• **Request**
Can you format every line of the records below as a JSON list of strings, one string per line, with blank lines left out?

• **Records supplied**
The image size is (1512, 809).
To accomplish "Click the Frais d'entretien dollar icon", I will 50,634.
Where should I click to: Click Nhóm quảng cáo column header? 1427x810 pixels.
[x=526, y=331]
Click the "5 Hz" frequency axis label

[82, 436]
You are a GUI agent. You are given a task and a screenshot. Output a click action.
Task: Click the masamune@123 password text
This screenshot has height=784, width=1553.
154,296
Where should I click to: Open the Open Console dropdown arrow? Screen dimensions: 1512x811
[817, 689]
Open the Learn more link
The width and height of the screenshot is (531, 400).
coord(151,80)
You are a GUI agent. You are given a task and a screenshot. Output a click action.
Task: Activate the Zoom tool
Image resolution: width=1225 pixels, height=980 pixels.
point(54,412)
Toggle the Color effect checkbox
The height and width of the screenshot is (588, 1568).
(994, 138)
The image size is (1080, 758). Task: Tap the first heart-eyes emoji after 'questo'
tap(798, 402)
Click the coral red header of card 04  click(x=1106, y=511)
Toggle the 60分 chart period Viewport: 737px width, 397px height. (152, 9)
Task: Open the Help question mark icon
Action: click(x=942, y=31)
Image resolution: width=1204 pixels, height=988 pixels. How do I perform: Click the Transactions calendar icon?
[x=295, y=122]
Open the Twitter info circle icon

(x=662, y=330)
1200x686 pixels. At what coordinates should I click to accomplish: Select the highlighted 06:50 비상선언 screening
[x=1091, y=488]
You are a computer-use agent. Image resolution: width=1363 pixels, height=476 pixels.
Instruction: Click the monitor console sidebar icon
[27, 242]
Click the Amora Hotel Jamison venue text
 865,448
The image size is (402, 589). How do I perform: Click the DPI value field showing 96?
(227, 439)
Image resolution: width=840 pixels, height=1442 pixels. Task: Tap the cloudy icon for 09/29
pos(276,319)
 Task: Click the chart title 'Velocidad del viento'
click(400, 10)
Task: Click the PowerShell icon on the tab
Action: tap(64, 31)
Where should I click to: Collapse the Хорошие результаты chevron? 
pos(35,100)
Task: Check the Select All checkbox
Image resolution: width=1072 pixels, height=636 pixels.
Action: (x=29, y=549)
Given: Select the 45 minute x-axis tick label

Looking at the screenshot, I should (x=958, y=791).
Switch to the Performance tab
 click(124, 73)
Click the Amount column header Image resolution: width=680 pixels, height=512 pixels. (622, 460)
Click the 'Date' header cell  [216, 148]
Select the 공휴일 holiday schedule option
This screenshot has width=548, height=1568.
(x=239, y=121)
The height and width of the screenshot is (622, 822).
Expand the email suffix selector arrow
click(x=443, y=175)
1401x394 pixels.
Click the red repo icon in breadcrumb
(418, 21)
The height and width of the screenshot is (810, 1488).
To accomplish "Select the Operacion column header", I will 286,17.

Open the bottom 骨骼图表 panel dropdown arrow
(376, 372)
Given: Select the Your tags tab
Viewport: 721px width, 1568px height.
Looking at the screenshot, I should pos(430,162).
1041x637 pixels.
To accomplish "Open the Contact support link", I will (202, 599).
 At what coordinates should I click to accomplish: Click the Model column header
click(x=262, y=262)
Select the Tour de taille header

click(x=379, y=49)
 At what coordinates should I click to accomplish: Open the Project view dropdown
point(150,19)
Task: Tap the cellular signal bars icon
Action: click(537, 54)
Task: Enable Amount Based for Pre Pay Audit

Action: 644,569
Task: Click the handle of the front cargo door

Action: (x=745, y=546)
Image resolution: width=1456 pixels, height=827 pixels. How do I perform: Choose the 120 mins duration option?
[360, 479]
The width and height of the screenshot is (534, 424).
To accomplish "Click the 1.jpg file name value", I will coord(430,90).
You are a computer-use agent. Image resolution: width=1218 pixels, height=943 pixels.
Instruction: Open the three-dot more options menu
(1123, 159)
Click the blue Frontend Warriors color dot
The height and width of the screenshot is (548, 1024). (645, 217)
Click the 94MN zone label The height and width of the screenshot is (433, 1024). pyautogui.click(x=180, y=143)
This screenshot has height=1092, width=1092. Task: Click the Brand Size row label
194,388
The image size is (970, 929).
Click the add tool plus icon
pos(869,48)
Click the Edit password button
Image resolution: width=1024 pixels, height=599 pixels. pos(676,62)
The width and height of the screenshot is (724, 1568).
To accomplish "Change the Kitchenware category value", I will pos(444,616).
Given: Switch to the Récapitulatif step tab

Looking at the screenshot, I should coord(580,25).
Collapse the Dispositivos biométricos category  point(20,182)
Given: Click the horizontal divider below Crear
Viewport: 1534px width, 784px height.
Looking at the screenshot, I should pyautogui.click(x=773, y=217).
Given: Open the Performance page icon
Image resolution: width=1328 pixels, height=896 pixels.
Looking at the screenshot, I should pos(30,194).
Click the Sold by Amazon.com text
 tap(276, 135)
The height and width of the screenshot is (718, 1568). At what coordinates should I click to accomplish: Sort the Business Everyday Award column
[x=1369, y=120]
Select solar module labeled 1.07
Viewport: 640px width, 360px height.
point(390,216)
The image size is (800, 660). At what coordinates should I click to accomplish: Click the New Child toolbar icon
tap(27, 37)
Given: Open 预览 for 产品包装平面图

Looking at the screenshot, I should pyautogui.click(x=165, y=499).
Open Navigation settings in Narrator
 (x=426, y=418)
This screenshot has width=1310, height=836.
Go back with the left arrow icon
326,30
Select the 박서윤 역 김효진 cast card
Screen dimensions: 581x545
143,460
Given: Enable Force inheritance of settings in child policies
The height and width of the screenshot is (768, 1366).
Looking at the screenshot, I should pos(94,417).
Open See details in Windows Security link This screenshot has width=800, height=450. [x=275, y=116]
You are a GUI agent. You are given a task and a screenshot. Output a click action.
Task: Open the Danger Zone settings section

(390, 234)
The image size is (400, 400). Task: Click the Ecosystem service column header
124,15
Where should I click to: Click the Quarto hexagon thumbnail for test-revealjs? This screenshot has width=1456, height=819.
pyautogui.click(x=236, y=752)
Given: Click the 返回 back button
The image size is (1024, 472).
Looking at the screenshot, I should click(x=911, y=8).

• **Solution for this exercise**
[
  "The image size is (1512, 809).",
  "To accomplish \"Click the Frais d'entretien dollar icon\", I will 50,634.",
  "Where should I click to: Click Nhóm quảng cáo column header? 1427x810 pixels.",
  "[x=526, y=331]",
  "Click the \"5 Hz\" frequency axis label",
  "[82, 436]",
  "You are a GUI agent. You are given a task and a screenshot. Output a click action.",
  "Task: Click the masamune@123 password text",
  "This screenshot has height=784, width=1553.",
  "154,296",
  "Where should I click to: Open the Open Console dropdown arrow? Screen dimensions: 1512x811",
  "[817, 689]",
  "Open the Learn more link",
  "The width and height of the screenshot is (531, 400).",
  "coord(151,80)",
  "You are a GUI agent. You are given a task and a screenshot. Output a click action.",
  "Task: Activate the Zoom tool",
  "Image resolution: width=1225 pixels, height=980 pixels.",
  "point(54,412)",
  "Toggle the Color effect checkbox",
  "The height and width of the screenshot is (588, 1568).",
  "(994, 138)",
  "The image size is (1080, 758). Task: Tap the first heart-eyes emoji after 'questo'",
  "tap(798, 402)",
  "Click the coral red header of card 04  click(x=1106, y=511)",
  "Toggle the 60分 chart period Viewport: 737px width, 397px height. (152, 9)",
  "Task: Open the Help question mark icon",
  "Action: click(x=942, y=31)",
  "Image resolution: width=1204 pixels, height=988 pixels. How do I perform: Click the Transactions calendar icon?",
  "[x=295, y=122]",
  "Open the Twitter info circle icon",
  "(x=662, y=330)",
  "1200x686 pixels. At what coordinates should I click to accomplish: Select the highlighted 06:50 비상선언 screening",
  "[x=1091, y=488]",
  "You are a computer-use agent. Image resolution: width=1363 pixels, height=476 pixels.",
  "Instruction: Click the monitor console sidebar icon",
  "[27, 242]",
  "Click the Amora Hotel Jamison venue text",
  " 865,448",
  "The image size is (402, 589). How do I perform: Click the DPI value field showing 96?",
  "(227, 439)",
  "Image resolution: width=840 pixels, height=1442 pixels. Task: Tap the cloudy icon for 09/29",
  "pos(276,319)",
  " Task: Click the chart title 'Velocidad del viento'",
  "click(400, 10)",
  "Task: Click the PowerShell icon on the tab",
  "Action: tap(64, 31)",
  "Where should I click to: Collapse the Хорошие результаты chevron? ",
  "pos(35,100)",
  "Task: Check the Select All checkbox",
  "Image resolution: width=1072 pixels, height=636 pixels.",
  "Action: (x=29, y=549)",
  "Given: Select the 45 minute x-axis tick label",
  "Looking at the screenshot, I should (x=958, y=791).",
  "Switch to the Performance tab",
  " click(124, 73)",
  "Click the Amount column header Image resolution: width=680 pixels, height=512 pixels. (622, 460)",
  "Click the 'Date' header cell  [216, 148]",
  "Select the 공휴일 holiday schedule option",
  "This screenshot has width=548, height=1568.",
  "(x=239, y=121)",
  "The height and width of the screenshot is (622, 822).",
  "Expand the email suffix selector arrow",
  "click(x=443, y=175)",
  "1401x394 pixels.",
  "Click the red repo icon in breadcrumb",
  "(418, 21)",
  "The height and width of the screenshot is (810, 1488).",
  "To accomplish \"Select the Operacion column header\", I will 286,17.",
  "Open the bottom 骨骼图表 panel dropdown arrow",
  "(376, 372)",
  "Given: Select the Your tags tab",
  "Viewport: 721px width, 1568px height.",
  "Looking at the screenshot, I should pos(430,162).",
  "1041x637 pixels.",
  "To accomplish \"Open the Contact support link\", I will (202, 599).",
  " At what coordinates should I click to accomplish: Click the Model column header",
  "click(x=262, y=262)",
  "Select the Tour de taille header",
  "click(x=379, y=49)",
  " At what coordinates should I click to accomplish: Open the Project view dropdown",
  "point(150,19)",
  "Task: Tap the cellular signal bars icon",
  "Action: click(537, 54)",
  "Task: Enable Amount Based for Pre Pay Audit",
  "Action: 644,569",
  "Task: Click the handle of the front cargo door",
  "Action: (x=745, y=546)",
  "Image resolution: width=1456 pixels, height=827 pixels. How do I perform: Choose the 120 mins duration option?",
  "[360, 479]",
  "The width and height of the screenshot is (534, 424).",
  "To accomplish \"Click the 1.jpg file name value\", I will coord(430,90).",
  "You are a computer-use agent. Image resolution: width=1218 pixels, height=943 pixels.",
  "Instruction: Open the three-dot more options menu",
  "(1123, 159)",
  "Click the blue Frontend Warriors color dot",
  "The height and width of the screenshot is (548, 1024). (645, 217)",
  "Click the 94MN zone label The height and width of the screenshot is (433, 1024). pyautogui.click(x=180, y=143)",
  "This screenshot has height=1092, width=1092. Task: Click the Brand Size row label",
  "194,388",
  "The image size is (970, 929).",
  "Click the add tool plus icon",
  "pos(869,48)",
  "Click the Edit password button",
  "Image resolution: width=1024 pixels, height=599 pixels. pos(676,62)",
  "The width and height of the screenshot is (724, 1568).",
  "To accomplish \"Change the Kitchenware category value\", I will pos(444,616).",
  "Given: Switch to the Récapitulatif step tab",
  "Looking at the screenshot, I should coord(580,25).",
  "Collapse the Dispositivos biométricos category  point(20,182)",
  "Given: Click the horizontal divider below Crear",
  "Viewport: 1534px width, 784px height.",
  "Looking at the screenshot, I should pyautogui.click(x=773, y=217).",
  "Given: Open the Performance page icon",
  "Image resolution: width=1328 pixels, height=896 pixels.",
  "Looking at the screenshot, I should pos(30,194).",
  "Click the Sold by Amazon.com text",
  " tap(276, 135)",
  "The height and width of the screenshot is (718, 1568). At what coordinates should I click to accomplish: Sort the Business Everyday Award column",
  "[x=1369, y=120]",
  "Select solar module labeled 1.07",
  "Viewport: 640px width, 360px height.",
  "point(390,216)",
  "The image size is (800, 660). At what coordinates should I click to accomplish: Click the New Child toolbar icon",
  "tap(27, 37)",
  "Given: Open 预览 for 产品包装平面图",
  "Looking at the screenshot, I should pyautogui.click(x=165, y=499).",
  "Open Navigation settings in Narrator",
  " (x=426, y=418)",
  "This screenshot has width=1310, height=836.",
  "Go back with the left arrow icon",
  "326,30",
  "Select the 박서윤 역 김효진 cast card",
  "Screen dimensions: 581x545",
  "143,460",
  "Given: Enable Force inheritance of settings in child policies",
  "The height and width of the screenshot is (768, 1366).",
  "Looking at the screenshot, I should pos(94,417).",
  "Open See details in Windows Security link This screenshot has width=800, height=450. [x=275, y=116]",
  "You are a GUI agent. You are given a task and a screenshot. Output a click action.",
  "Task: Open the Danger Zone settings section",
  "(390, 234)",
  "The image size is (400, 400). Task: Click the Ecosystem service column header",
  "124,15",
  "Where should I click to: Click the Quarto hexagon thumbnail for test-revealjs? This screenshot has width=1456, height=819.",
  "pyautogui.click(x=236, y=752)",
  "Given: Click the 返回 back button",
  "The image size is (1024, 472).",
  "Looking at the screenshot, I should click(x=911, y=8)."
]